You’re a great agent!

What does it take to be a great agent? I’ve been asked that a few times and right now someone I know is thinking about becoming an agent. It’s a tough question. I’ll see if I can narrow it down but there is no black and white here. It’s a lot of gray.

I think there are two absolute requirements to be a great agent. We are after all, sales people and you must have these two things to be a great sale person.

First is empathy. You need to relate to your clients. To discover and understand their pain points and show them you actually care about them. If you don’t actually care they will know so you can’t “fake it til you make it” on this part.

Second is authority. Show them you know how to solve their problems. Be competent in what you do. You solve problems like theirs every day and you have to show them you can solve what they are struggling with. Here you can get a little grace for not knowing in the moment but you have to be willing to find the answer and get back to them with it. You can be confident in knowing how to find out.

If you have those two things then I think there is a list of things that help when you are working with folks. These will help you do a great job and you can learn to excel at any of them if you want to. Let’s dig into the list.

● PROBLEMS TO WORK ON
• 1. Transcribe everything in the post on being a great agent from "What does it" down to "lot of gray.".
• 2. State whether each statement agrees with the post on being a great agent, answering yes or no and quoting the deciding words: (a) The post names two absolute requirements for being a great agent. (b) The post holds that empathy can be faked until one succeeds. (c) The post says an agent receives no grace for not knowing an answer in the moment.

● MATERIAL
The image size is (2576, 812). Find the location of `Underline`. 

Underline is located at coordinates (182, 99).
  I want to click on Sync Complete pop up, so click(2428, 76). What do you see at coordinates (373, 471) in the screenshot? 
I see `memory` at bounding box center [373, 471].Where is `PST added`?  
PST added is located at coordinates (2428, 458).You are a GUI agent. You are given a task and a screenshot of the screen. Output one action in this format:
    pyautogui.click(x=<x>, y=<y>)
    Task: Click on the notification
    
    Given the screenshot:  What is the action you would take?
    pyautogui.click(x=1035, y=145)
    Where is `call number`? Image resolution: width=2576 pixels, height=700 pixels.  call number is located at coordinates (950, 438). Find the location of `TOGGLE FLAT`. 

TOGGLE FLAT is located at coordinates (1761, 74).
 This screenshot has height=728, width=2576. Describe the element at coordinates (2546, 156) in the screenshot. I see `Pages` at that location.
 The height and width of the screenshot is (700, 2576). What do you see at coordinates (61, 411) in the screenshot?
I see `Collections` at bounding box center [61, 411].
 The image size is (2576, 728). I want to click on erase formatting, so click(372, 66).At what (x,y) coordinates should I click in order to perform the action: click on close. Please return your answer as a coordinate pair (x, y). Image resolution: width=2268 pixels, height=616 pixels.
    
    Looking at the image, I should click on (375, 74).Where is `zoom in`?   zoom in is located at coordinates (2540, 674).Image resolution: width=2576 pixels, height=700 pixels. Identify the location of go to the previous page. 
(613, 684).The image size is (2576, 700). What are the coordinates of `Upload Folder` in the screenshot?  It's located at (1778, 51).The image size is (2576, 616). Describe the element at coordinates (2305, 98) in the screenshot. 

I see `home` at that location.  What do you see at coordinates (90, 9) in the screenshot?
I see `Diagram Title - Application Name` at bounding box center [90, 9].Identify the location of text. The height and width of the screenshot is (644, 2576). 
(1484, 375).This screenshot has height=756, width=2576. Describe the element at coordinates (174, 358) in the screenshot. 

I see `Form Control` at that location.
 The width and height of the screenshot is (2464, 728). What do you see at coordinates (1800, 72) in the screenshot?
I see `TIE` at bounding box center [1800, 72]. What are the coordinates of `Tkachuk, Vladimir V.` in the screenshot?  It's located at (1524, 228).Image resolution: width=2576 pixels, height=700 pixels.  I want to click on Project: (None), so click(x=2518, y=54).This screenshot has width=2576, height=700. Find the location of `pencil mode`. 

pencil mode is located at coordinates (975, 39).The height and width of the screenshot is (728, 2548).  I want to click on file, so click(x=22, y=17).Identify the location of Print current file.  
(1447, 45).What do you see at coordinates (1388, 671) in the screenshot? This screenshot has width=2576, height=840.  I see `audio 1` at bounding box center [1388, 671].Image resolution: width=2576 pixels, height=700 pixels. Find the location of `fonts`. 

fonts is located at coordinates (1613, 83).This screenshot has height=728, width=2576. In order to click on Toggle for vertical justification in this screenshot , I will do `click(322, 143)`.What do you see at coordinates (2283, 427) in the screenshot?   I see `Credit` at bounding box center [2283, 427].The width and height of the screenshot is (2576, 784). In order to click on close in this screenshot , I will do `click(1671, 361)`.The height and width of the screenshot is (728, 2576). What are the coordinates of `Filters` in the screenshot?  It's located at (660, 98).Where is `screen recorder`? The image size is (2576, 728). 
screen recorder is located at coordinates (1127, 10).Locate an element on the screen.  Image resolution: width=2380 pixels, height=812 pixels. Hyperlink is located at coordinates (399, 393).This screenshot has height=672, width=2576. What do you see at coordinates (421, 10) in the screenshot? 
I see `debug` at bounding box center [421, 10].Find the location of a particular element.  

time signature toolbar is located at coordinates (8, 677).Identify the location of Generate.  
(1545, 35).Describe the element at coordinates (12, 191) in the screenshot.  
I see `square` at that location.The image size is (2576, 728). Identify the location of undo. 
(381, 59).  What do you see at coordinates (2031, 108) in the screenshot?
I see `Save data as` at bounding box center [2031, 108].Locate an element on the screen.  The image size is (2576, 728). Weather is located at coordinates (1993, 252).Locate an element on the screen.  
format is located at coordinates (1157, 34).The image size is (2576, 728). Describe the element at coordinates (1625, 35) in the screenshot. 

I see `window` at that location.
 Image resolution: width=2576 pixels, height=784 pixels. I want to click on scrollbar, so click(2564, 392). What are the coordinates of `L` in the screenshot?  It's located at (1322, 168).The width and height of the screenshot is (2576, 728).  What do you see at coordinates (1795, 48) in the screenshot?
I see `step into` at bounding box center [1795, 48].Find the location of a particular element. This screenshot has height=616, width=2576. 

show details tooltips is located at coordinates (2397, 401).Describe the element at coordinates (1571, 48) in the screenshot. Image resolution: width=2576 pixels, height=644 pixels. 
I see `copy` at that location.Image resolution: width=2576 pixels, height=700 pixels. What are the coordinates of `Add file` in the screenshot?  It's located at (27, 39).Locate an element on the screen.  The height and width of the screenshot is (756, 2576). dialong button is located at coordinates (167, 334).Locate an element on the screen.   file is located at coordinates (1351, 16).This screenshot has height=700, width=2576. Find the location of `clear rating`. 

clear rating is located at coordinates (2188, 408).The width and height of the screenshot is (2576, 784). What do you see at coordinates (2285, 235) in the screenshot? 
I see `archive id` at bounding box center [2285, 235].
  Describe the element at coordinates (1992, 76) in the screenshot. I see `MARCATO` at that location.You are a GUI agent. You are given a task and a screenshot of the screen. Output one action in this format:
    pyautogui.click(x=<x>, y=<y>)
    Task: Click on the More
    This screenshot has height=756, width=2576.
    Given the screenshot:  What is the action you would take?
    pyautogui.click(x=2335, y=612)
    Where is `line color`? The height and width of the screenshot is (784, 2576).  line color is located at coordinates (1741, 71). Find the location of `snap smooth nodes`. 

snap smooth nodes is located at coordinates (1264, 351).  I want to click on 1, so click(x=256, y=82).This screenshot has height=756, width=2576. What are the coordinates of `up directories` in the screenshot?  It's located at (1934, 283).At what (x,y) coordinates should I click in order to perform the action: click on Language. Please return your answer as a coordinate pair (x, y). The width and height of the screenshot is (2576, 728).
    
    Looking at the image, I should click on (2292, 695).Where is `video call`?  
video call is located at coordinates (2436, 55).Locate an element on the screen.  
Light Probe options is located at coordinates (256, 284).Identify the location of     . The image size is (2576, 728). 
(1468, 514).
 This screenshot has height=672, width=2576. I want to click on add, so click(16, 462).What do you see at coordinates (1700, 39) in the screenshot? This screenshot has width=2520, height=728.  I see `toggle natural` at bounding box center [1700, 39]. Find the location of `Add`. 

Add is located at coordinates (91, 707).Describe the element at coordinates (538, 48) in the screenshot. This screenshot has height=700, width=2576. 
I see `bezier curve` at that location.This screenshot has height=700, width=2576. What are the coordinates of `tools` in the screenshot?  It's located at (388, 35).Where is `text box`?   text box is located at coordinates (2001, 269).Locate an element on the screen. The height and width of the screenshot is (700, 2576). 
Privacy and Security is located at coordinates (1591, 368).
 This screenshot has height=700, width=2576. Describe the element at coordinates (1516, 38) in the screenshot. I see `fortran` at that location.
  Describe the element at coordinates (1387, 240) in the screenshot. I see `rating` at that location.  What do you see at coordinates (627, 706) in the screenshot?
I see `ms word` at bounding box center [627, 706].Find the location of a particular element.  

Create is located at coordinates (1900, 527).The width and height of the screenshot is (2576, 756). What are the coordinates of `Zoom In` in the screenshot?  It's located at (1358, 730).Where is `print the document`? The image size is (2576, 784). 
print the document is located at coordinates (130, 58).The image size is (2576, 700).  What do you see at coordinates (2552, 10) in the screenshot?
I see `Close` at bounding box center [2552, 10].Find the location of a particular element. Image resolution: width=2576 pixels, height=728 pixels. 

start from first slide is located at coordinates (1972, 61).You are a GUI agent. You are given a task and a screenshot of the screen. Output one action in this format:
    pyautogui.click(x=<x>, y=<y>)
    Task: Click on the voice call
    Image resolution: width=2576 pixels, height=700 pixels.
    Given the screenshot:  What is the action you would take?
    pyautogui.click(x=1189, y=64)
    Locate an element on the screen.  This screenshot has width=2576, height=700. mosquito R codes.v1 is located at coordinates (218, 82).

● RESPONSES BY TASK
• 1.
What does it take to be a great agent? I’ve been asked that a few times and right now someone I know is thinking about becoming an agent. It’s a tough question. I’ll see if I can narrow it down but there is no black and white here. It’s a lot of gray.

• 2.
(a) Yes: "I think there are two absolute requirements to be a great agent."
(b) No: "you can’t “fake it til you make it” on this part."
(c) No: "Here you can get a little grace for not knowing in the moment"